**Activity A:**
From the notes on natural resource and energy economics below, reproduce word for word the passage starting with "Chapter 15: Natural" and going on through "living standards sustainable?".
**Activity B:**
Answer these questions using the notes on natural resource and energy economics below:
(i) How do the notes define the total fertility rate?
(ii) What is a British thermal unit, according to the notes?
(iii) Which examples of nonrenewable natural resources do the notes name?
**Activity C:**
For each statement, decide whether it agrees with the notes on natural resource and energy economics below. Answer yes or no and quote the words from the notes that settle it.
(i) Birthrates are rising throughout the world.
(ii) Overall world population is still increasing.
(iii) Many cheap energy sources have high negative externalities.

**Text passage:**
Chapter 15: Natural Resource and Energy Economics

• Population growth → People consuming many more resources

• Are current economic system + high living standards sustainable?

• Population growth

• Birthrates falling rapidly throughout world

• Replacement rate - Birthrates necessary to keep populations from falling over time

• Total fertility rate - Average number of children that a woman is expected to have during her lifetime

• Demographers - Scientists who study human populations

• Overall world population still increasing

• Fewer people → Fewer demands on society’s scarce resources

• Social + economic constraints on having children

• Resource consumption per person

• Supply of productive resources growing faster than demand for resources

• Higher resource consumption per person

• Decline in population growth + lower resource consumption per person → Regulate future increases in resource demand

• British thermal unit - Amount of energy required to raise the temperature of 1 pound of water by 1 degree Fahrenheit

• Living standards in poor countries increase → Resource demand increases substantially

• Must use limited resources efficiently

• Energy economics

• Economy becoming efficient at using energy to produce goods + services

• More technological improvements → More output produced w/ same amount of energy input

• Using a mix of different types of generation tech (variety of energy sources)

• Run out of oil → Alternatives quickly available

• Better tech → Producing alternatives becomes much cheaper

• Many cheap energy sources have high negative externalities

• Natural resource economics

• Net benefits - The total dollar value of all benefits minus the total dollar value of all costs, so that a project’s net benefit is equal to the dollar value of the gains or losses to be made

• Renewable natural resources - Include things like forests and wildlife, which are capable of growing back, or renewing themselves, if they are harvested at moderate rates

• Nonrenewable natural resources - Include things like oil, coal, and metals, which either are in actual fixed supply (like the metals found in the earth’s crust) or are renewed so slowly as to be in virtual fixed supply when viewed from a human time perspective (as is the case with fossil fuels like oil and coal, which take millions of years to form out of decaying plants and animals)

• Weigh costs + benefits of present + future use

• Using present value to evaluate future possibilities

• Use resources now or later?

**Listed records:**
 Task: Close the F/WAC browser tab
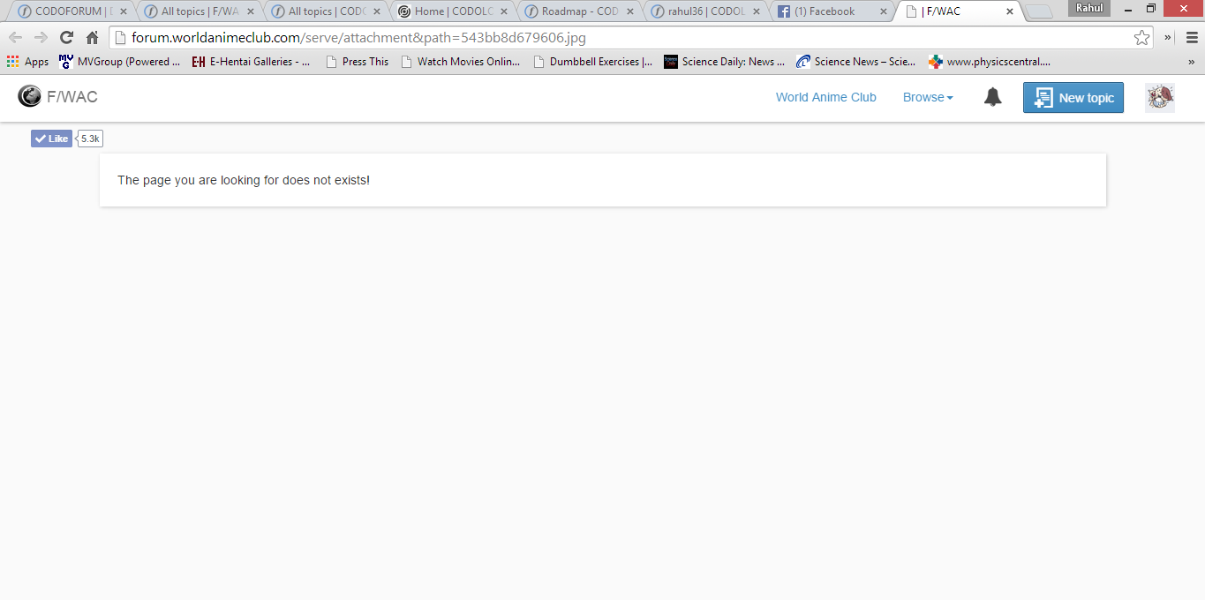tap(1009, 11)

...

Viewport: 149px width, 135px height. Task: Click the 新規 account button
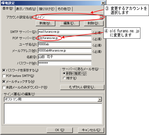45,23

**Response box A:**
Chapter 15: Natural Resource and Energy Economics

• Population growth → People consuming many more resources

• Are current economic system + high living standards sustainable?

**Response box B:**
(i) The average number of children that a woman is expected to have during her lifetime.
(ii) The amount of energy required to raise the temperature of 1 pound of water by 1 degree Fahrenheit.
(iii) Oil, coal, and metals.

**Response box C:**
(i) No: "Birthrates falling rapidly throughout world"
(ii) Yes: "Overall world population still increasing"
(iii) Yes: "Many cheap energy sources have high negative externalities"